For the entries that follow, tally the lines holding the string "Given". Give the total and nothing else.

--- Material for the task Enclosed Below ---

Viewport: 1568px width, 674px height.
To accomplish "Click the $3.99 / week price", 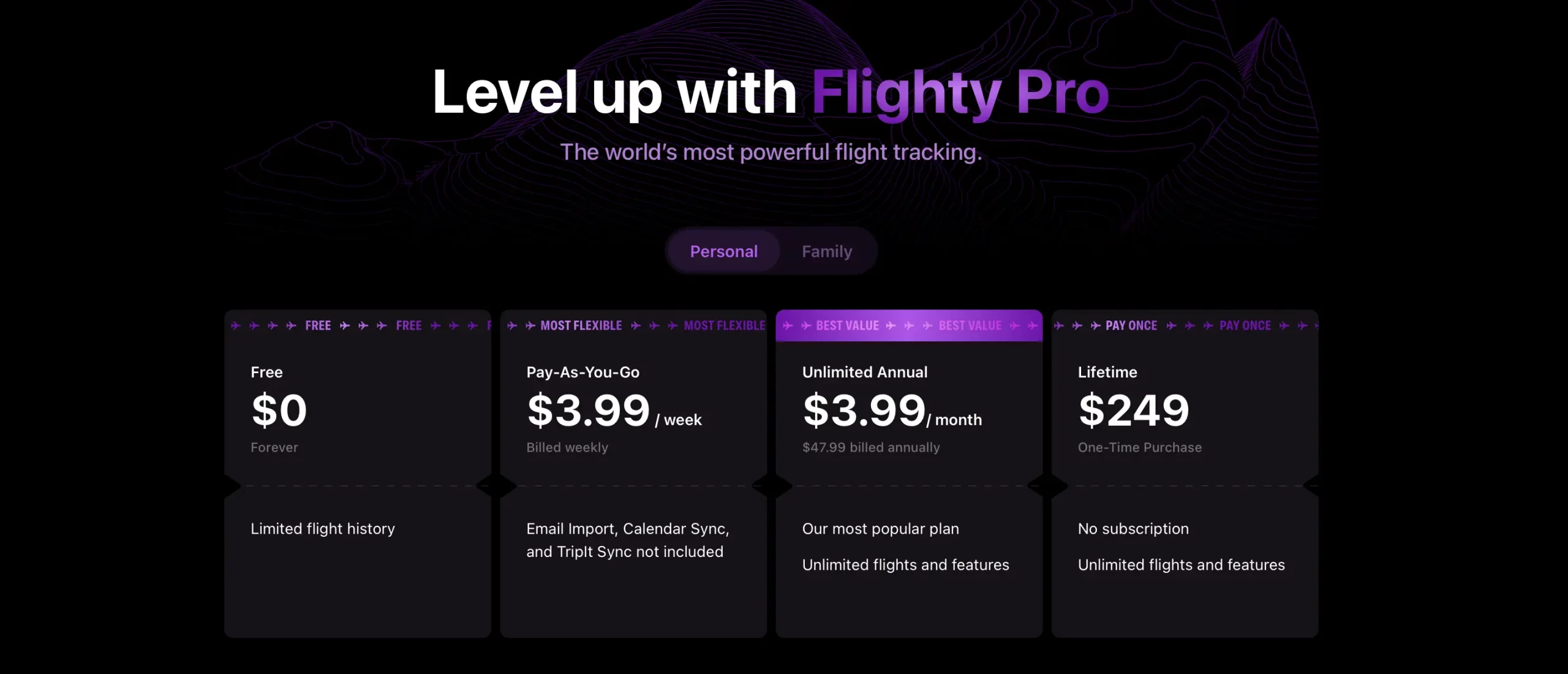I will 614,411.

--- End of Enclosed Material for the task ---
--- Material for the task Enclosed Below ---

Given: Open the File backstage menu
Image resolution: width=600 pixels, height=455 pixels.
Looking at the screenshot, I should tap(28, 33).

--- End of Enclosed Material for the task ---
--- Material for the task Enclosed Below ---

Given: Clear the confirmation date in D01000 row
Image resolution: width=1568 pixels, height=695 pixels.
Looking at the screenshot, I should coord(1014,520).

--- End of Enclosed Material for the task ---

● **Task solution**
2